The researchers calculated a propensity score for each participant in order to adjust for possible selection bias, confounding and differences between the groups, then matched each treated patient with an untreated patient. The matched patients were within five years of age of each other and had propensity scores that differed by 0.1 or less. In this matched group, one-year survival for treated patients was 77 percent and for untreated patients, 72 percent. Five-year survival was 36 percent for treated patients and 34 percent for untreated patients.
The researchers analyzed propensity for dose-matched HFPEF and found one-year survival was 82 percent for high dose, 80 percent for low dose and 76 percent for no dose. At five years, survival was 43 percent for high dose, 39 percent for low dose and 40 percent for no dose.
Lund et al concluded that the use of RAS antagonists was associated with reduced all-cause mortality in an unselected population of patients with HFPEF. In explaining their results in light of the limited efficacy findings in randomized clinical trials, the authors postulated that the disparity may be due to selection bias and underpowering in the randomized clinical trials and/or the more representative patient population in the observational study.
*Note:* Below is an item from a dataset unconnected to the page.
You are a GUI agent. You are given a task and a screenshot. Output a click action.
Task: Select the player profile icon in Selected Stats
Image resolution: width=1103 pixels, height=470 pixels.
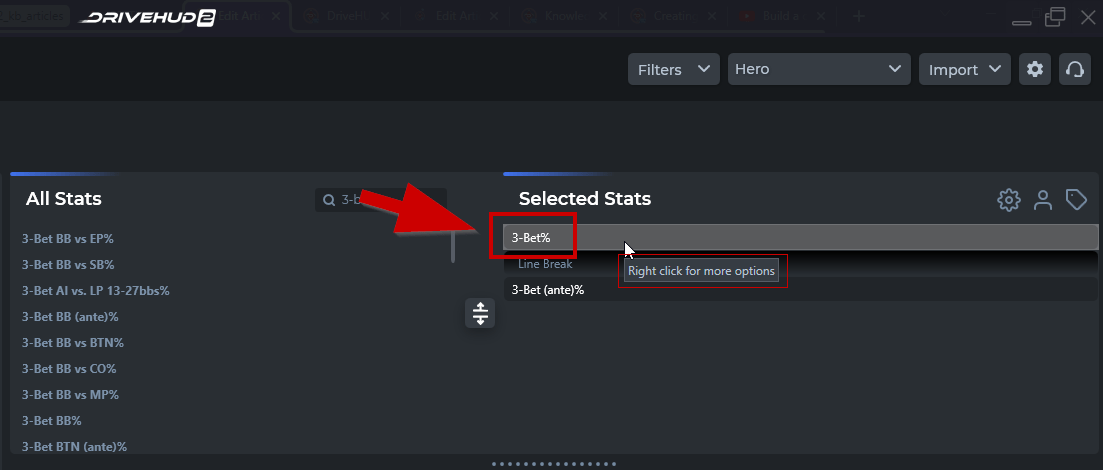(x=1043, y=200)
The findings suggested that “heart failure may be on a continuous ejection fraction spectrum, with greater benefit of RAS antagonists the lower the ejection fraction,” they wrote.
Both observational studies produced conclusions that are at odds with the results of multiple randomized clinical trials, and both sets of researchers pointed out the disparity and suggested that a study population that more closely reflects the population encountered in clinical practice may be one reason.
Editorialist Fang agreed: “Clinical trials involve ‘perfect’ doctors and ‘perfect’ nurses treating ‘perfect’ patients under ‘perfect’ conditions,” he said. “But the gold standard clinical trials are still the gold standard. …The art of medicine is trying to determine the role of these evidence-based therapies on the patient in front of you.”